Writes a string to self.pipeline_stats_file.

def report_result(self, key, value, annotation=None):

Parameters:

  • key -- str: name (key) of the stat
  • annotation -- str: By default, the stats will be annotated with the pipelinename, so you can tell which pipeline records which stats. If you want, you can change this; use annotation='shared' if you need the stat to be used by another pipeline (using get_stat()).

run

The primary workhorse function of PipelineManager, this runs a command.

This is the command execution function, which enforces race-free file-locking, enables restartability, and multiple pipelines can produce/use the same files. The function will wait for the file lock if it exists, and not produce new output (by default) if the target output file already exists. If the output is to be created, it will first create a lock file to prevent other calls to run (for example, in parallel pipelines) from touching the file while it is being created. It also records the memory of the process and provides some logging output.

def run(self, cmd, target=None, lock_name=None, shell=None, nofail=False, clean=False, follow=None, container=None):

Parameters:

  • cmd -- str | list[str]: Shell command(s) to be run.
  • target -- str | Sequence[str]: Output file(s) to produce, optional.If all target files exist, the command will not be run. If no target is given, a lock_name must be provided.
  • lock_name -- str: Name of lock file. Optional.
  • shell -- bool: If command requires should be run in its own shell.Optional. Default: None --will try to determine whether the command requires a shell.
  • nofail -- bool: Whether the pipeline proceed past a nonzero return froma process, default False; nofail can be used to implement non-essential parts of the pipeline; if a 'nofail' command fails, the pipeline is free to continue execution.
  • clean -- bool: True means the target file will be automatically addedto an auto cleanup list. Optional.
  • follow -- callable: Function to call after executing (each) command.
  • container -- str: Name for Docker container in which to run commands.

Returns:

int: Return code of process. If a list of commands is passed,this is the maximum of all return codes for all commands.

start_pipeline

Initialize setup. Do some setup, like tee output, print some diagnostics, create temp files. You provide only the output directory (used for pipeline stats, log, and status flag files).

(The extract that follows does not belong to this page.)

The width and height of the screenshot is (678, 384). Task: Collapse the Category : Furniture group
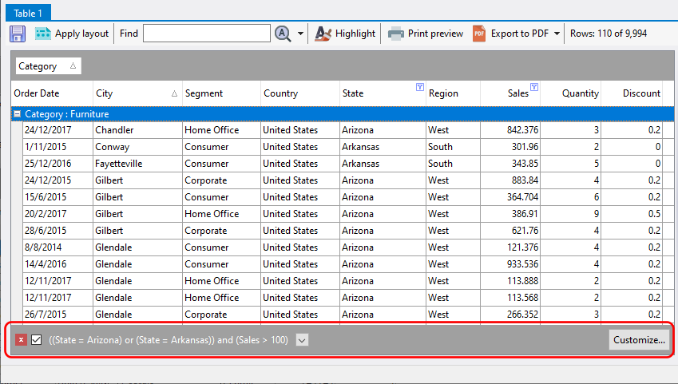tap(17, 114)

def start_pipeline(self, args=None, multi=False):

stop_pipeline

Terminate the pipeline.

This is the "healthy" pipeline completion function. The normal pipeline completion function, to be run by the pipeline at the end of the script. It sets status flag to completed and records some time and memory statistics to the log file.

def stop_pipeline(self, status='completed'):

time_elapsed

Returns the number of seconds that have elapsed since the time_since parameter.

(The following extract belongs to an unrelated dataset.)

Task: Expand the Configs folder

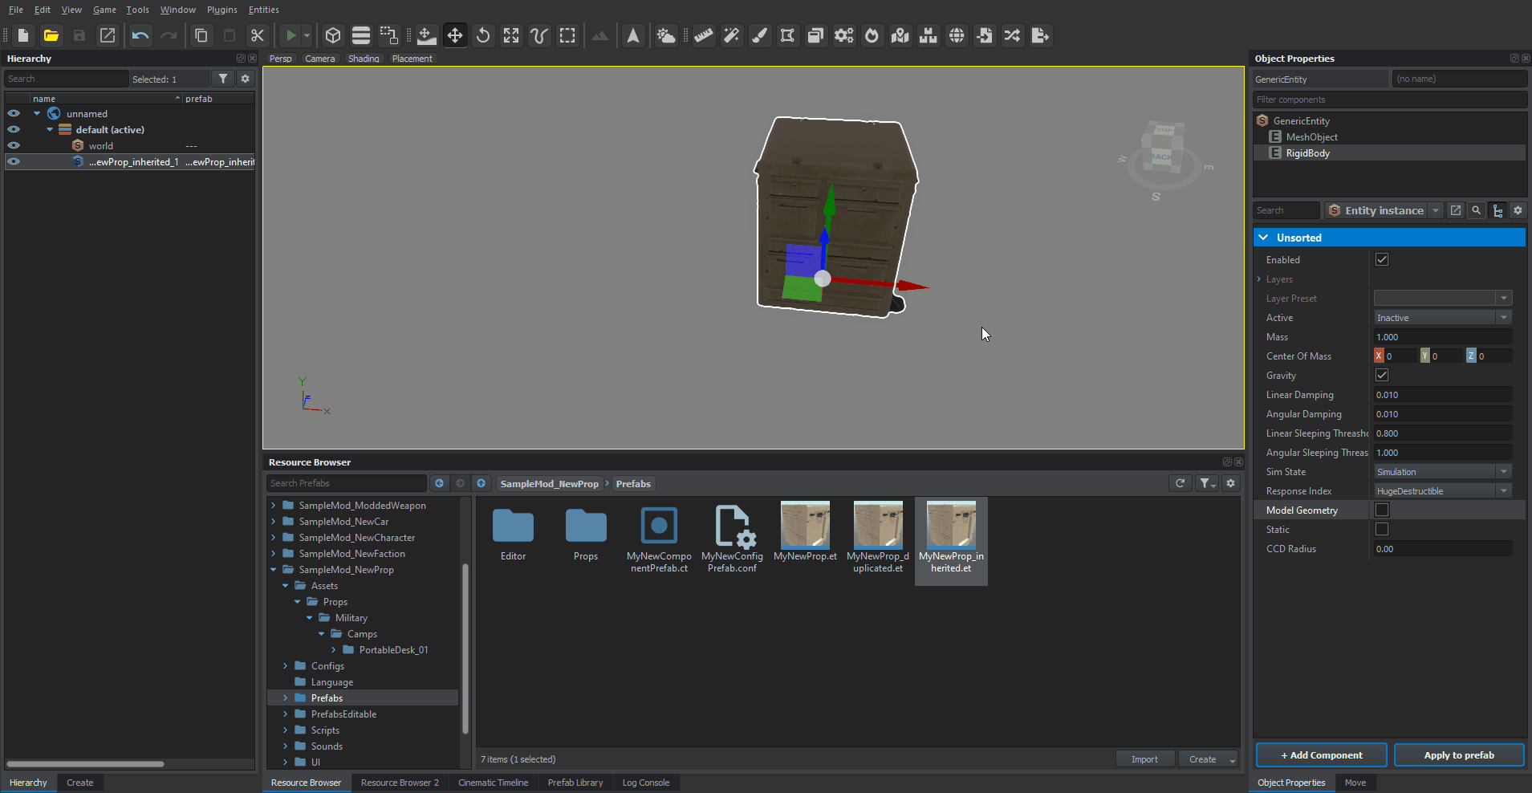Action: (x=285, y=666)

def time_elapsed(self, time_since):

Parameters:

  • time_since -- float: Time as a float given by time.time().

timestamp

Print message, time, and time elapsed, perhaps creating checkpoint.

This prints your given message, along with the current time, and time elapsed since the previous timestamp() call. If you specify a HEADING by beginning the message with "###", it surrounds the message with newlines for easier readability in the log file. If a checkpoint is designated, an empty file is created corresponding to the name given. Depending on how this manager's been configured, the value of the checkpoint, and whether this timestamp indicates initiation or completion of a group of pipeline steps, this call may stop the pipeline's execution.

def timestamp(self, message='', checkpoint=None, finished=False, raise_error=True):

Parameters:

  • message -- str: Message to timestamp.
  • checkpoint -- str: Name of checkpoint; this tends to be somethingthat reflects the processing logic about to be or having just been completed. Provision of an argument to this parameter means that a checkpoint file will be created, facilitating arbitrary starting and stopping point for the pipeline as desired.
  • finished -- bool: Whether this call represents the completion of aconceptual unit of a pipeline's processing
  • raise_error -- ``: Whether to raise exception ifcheckpoint or current state indicates that a halt should occur.